WORK REQUIRED =>
List every line of the data that contains the word "accomplish".

RECORDS SUPPLIED =>

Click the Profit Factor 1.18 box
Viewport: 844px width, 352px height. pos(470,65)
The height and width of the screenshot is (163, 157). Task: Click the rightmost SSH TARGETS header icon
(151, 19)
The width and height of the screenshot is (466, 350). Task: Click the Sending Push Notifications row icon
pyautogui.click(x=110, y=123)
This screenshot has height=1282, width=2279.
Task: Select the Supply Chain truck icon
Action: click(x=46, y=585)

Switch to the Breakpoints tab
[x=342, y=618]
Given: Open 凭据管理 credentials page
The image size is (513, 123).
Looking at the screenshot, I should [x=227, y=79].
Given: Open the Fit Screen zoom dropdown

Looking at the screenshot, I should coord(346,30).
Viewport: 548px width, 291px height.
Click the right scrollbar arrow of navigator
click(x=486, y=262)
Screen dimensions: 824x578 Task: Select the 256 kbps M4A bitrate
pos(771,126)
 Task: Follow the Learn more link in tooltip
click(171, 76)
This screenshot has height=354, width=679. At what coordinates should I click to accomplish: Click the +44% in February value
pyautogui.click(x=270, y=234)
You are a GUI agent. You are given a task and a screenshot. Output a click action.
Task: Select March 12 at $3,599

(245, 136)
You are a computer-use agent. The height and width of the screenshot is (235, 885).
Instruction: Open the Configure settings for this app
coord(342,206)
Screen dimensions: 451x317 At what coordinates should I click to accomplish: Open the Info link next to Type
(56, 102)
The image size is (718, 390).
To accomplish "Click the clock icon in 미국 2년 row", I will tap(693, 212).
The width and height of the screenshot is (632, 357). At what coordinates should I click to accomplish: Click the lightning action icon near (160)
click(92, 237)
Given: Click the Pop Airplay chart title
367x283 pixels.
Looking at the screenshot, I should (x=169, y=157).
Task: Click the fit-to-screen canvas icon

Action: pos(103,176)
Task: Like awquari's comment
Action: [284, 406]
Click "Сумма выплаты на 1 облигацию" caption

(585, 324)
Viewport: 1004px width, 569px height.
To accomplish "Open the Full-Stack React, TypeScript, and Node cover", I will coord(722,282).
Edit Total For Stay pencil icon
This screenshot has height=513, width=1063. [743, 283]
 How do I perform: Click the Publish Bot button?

RESULT FOR THIS TASK =>
This screenshot has height=354, width=679. At what coordinates should I click to accomplish: Click the +44% in February value
Screen dimensions: 451x317 At what coordinates should I click to accomplish: Open the Info link next to Type
To accomplish "Click the clock icon in 미국 2년 row", I will tap(693, 212).
The width and height of the screenshot is (632, 357). At what coordinates should I click to accomplish: Click the lightning action icon near (160)
To accomplish "Open the Full-Stack React, TypeScript, and Node cover", I will coord(722,282).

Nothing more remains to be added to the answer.